Kenneth Oppel's Airborn trilogy and his more recent book, The Boundless, are possibly the least stringent in their use of steampunk. Airborn envisions an alternate history set around the first half of the 20th century where Zeppelins are still the primary means of long-distance travel. The Boundless is set aboard a seven-mile long steam train travelling across North America.
Philip Reeve's Larklight series of books is also deep in Victoriana, giving the British Empire of 1851 access to much of the solar system using fantastical elements of the period. The solar system conforms to some of the Victorian imaginings of the time: Venus is a jungle planet, while Mars is a desert planet, full of hints of ancient empire. Reeve goes further, however, and visits the other planets in the solar system with an imaginative flair - intelligent storms on Jupiter, for instance - that matches the Victorian style.
The common thread of all this is the concept of a society in the steam and clockwork age coming forward to the computer or space age, or something similar. This informs the social structure of the society. In Philip Reeve's Larklight series, the social mores of young protagonist Art Mumby's world can be charitably called "quaint" by today's standards. Although Art's mother and sister are both strong female characters, the fact that they have the same personal strength, cunning and derring-do as the men is something for pirate Jack Havock to fall in love with, and for Art to be bewildered by.
Similarly, Kenneth Oppel's Airborn trilogy devotes a significant portion of its narrative to Kate DeVries as she struggles to be accepted as a scientist in what is a man's world where she does not even have the right to vote. Adrienne Kress' The Friday Society tackles this theme head-on. Her book, set in 1890's London, has three young women working within the male-dominated society, solving a murder in steampunk fashion "without calling too much attention to themselves".
In an e-mail conversation with Ms. Kress, she explained further, saying:
"One of the reasons I made [my protagonists] all lower class... ...was so that they would be aware of the class divide and how the mores held them back, and thus inspired them to fight against it. A whole big part of them deciding to become these superheroes has to do with fighting against the society they are in, not just solving crimes... ...I think that the Victorian set literature can also be holding up a mirror to nature as it were. That it might be set in a different time but can reflect back current systemic issues in our modern society, either through allegory, metaphor, or even more literally. I think not everyone chooses to set things in Victorian times because it is quaint."
So, even though, under steampunk, the Victorians have overachieved in terms of their technology, their sexual attitudes - and likely their racial attitudes (as evidenced in Larklight by Art's ignorant preconceptions about the other races of the solar system) - remain unchanged. Therefore, one element that marks the genre of steampunk is the derring-do of the protagonists and the society they belong to. Or, in other words, their male, colonial arrogance.
The Victorian Britons were unbelievably arrogant. They were absolutely certain of their moral superiority over the world, as evidenced by their imperial presumptions in maintaining colonies around the world. And who was going to tell them different? They had beaten everybody from Napoleon on down. Steampunk serves to give the British Victorians access to even more powerful machinery and weaponry. One has to ask if such a move would do anything to curb Britain's sense of entitlement?
But what is the reverse of arrogance? There is more than one way for a technology to be outlandishly out-of-time. You can approach the steam and clockwork age from the past, as the British do in traditional steampunk, or you can also approach it from the future.
Imagine a society where steampunk is not evidence of a society overachieving in terms of its technology, but jury-rigging a system to maintain what it has in the face of great loss. This could be called "reverse steampunk".

Data section:
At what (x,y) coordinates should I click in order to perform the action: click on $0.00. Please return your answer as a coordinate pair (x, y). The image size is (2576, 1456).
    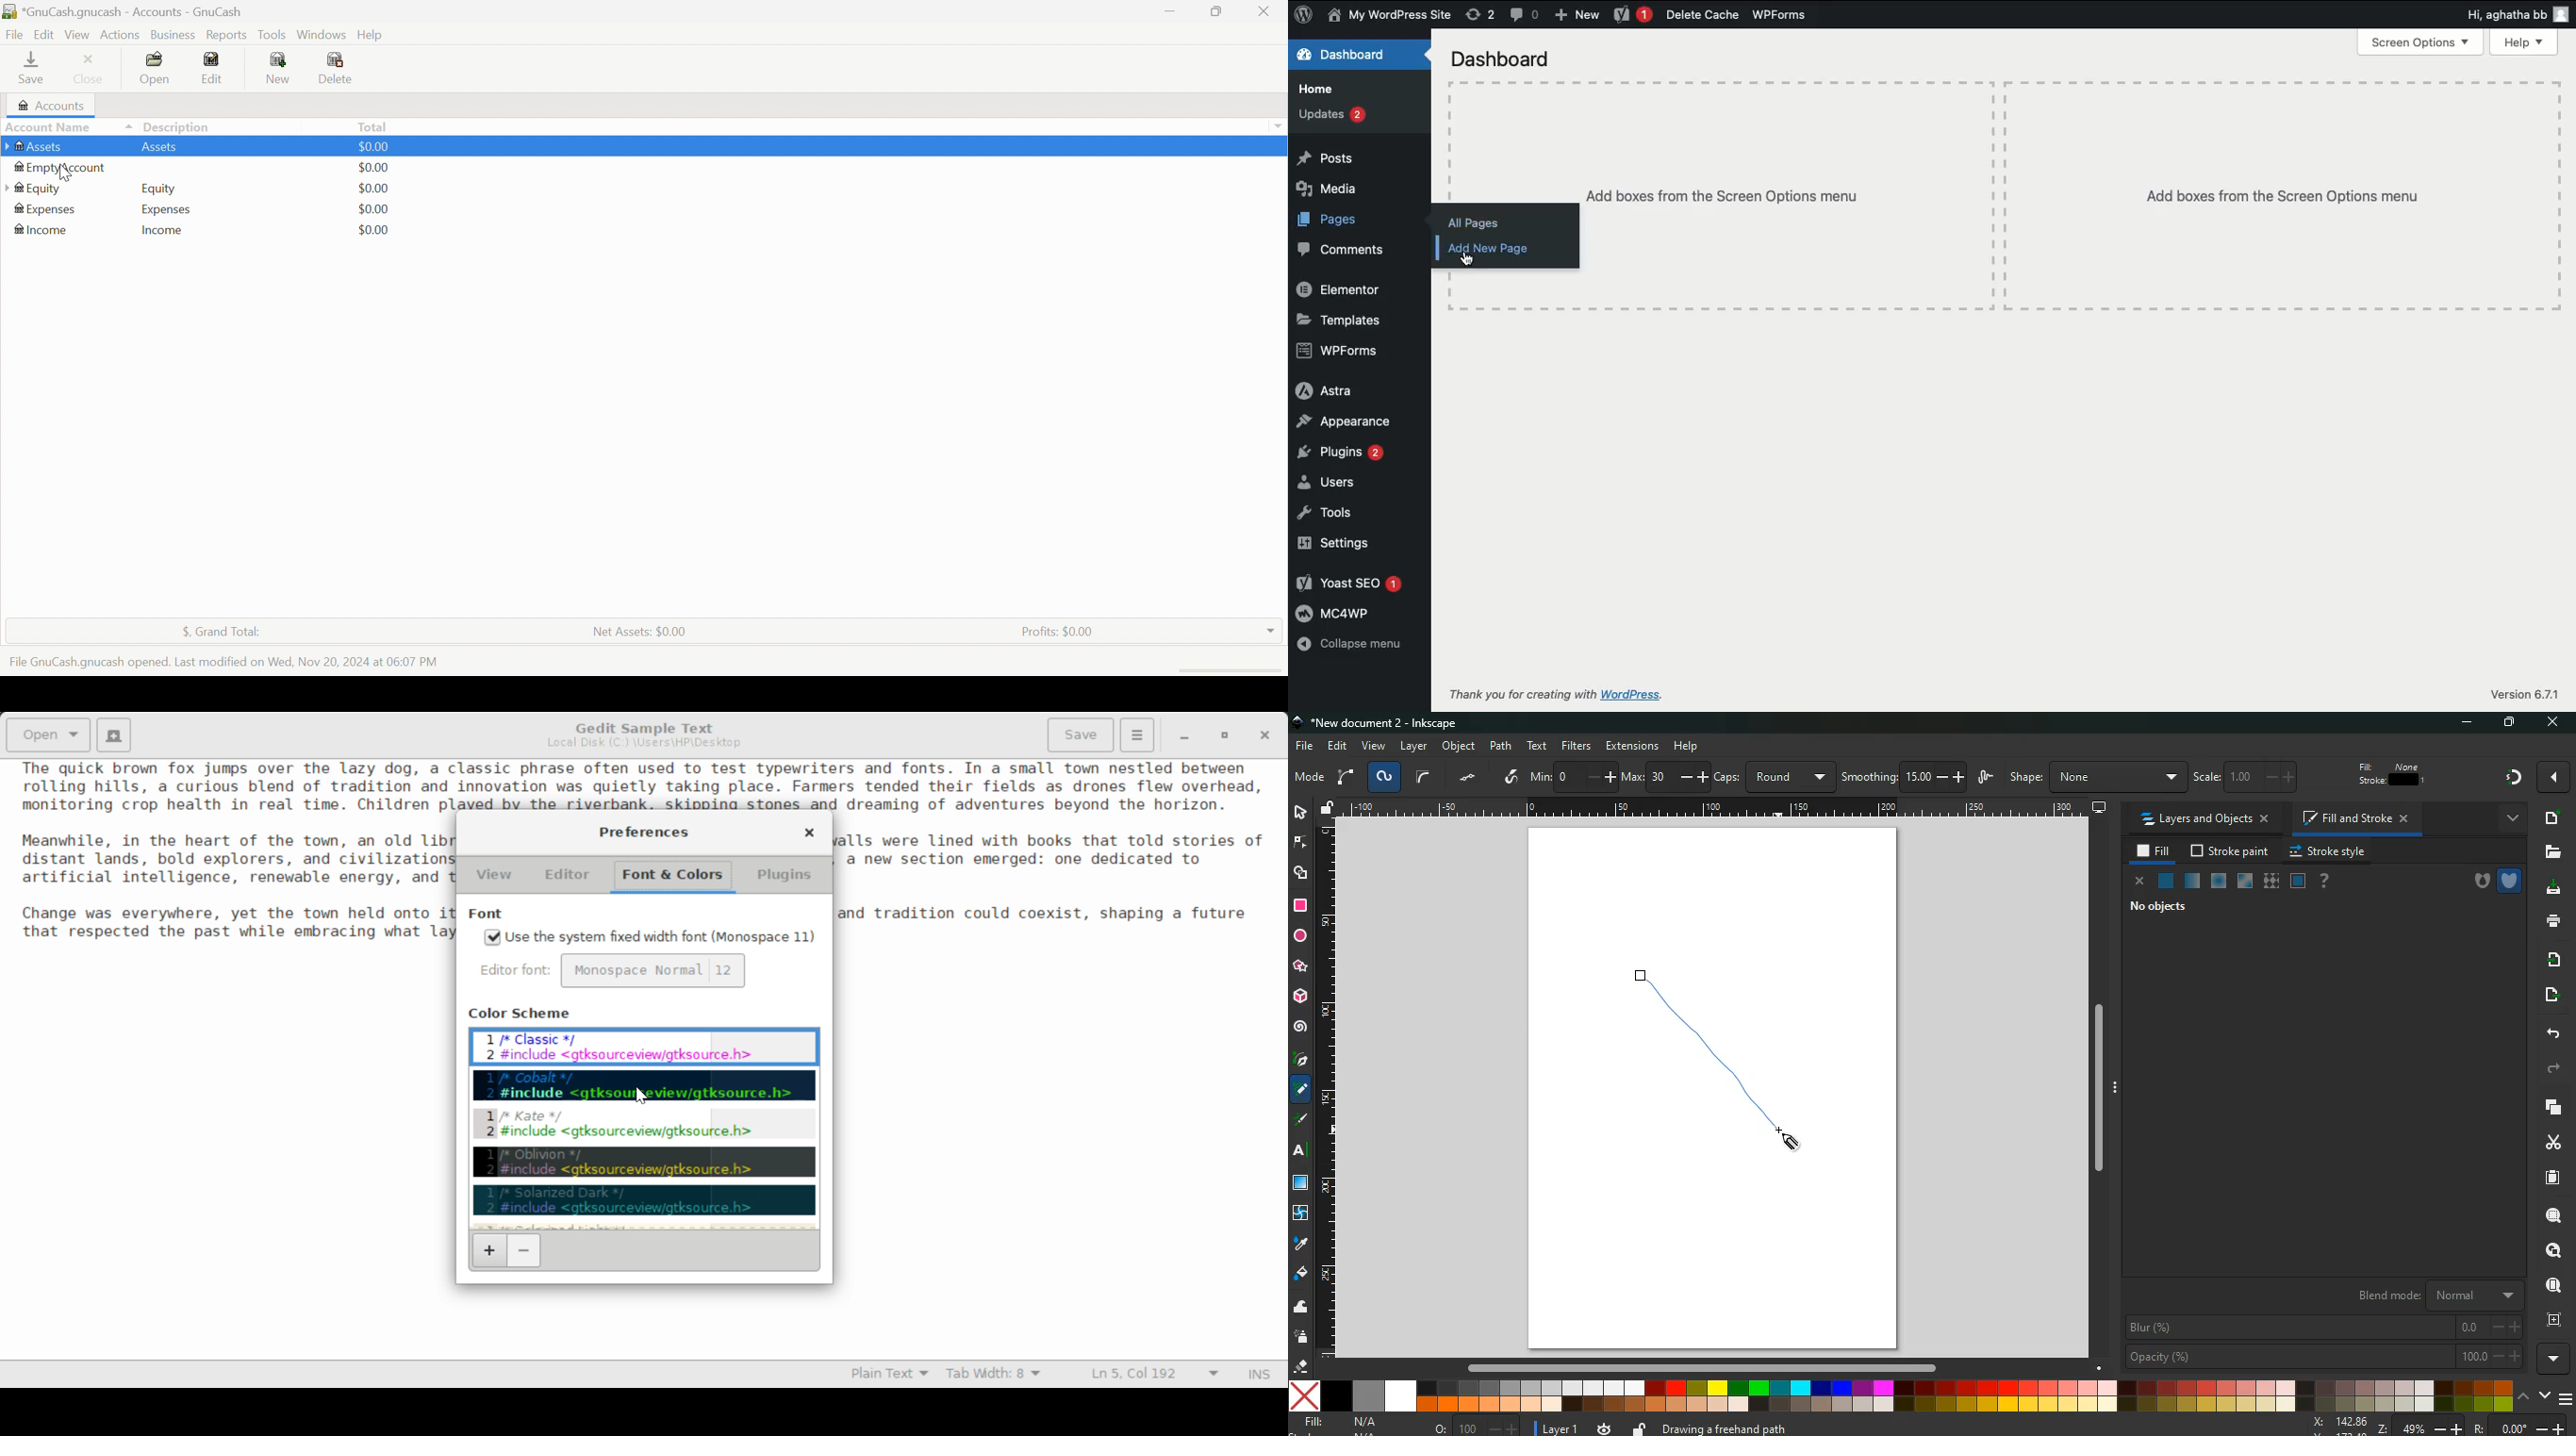
    Looking at the image, I should click on (373, 210).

What to produce:
Using the text on steampunk fiction above, answer the following:
(a) How long is the steam train in The Boundless?
(b) In what year is the British Empire of the Larklight series set?
(c) In which city and decade is The Friday Society set?

Task result:
(a) Seven miles long.
(b) 1851.
(c) London, in the 1890s.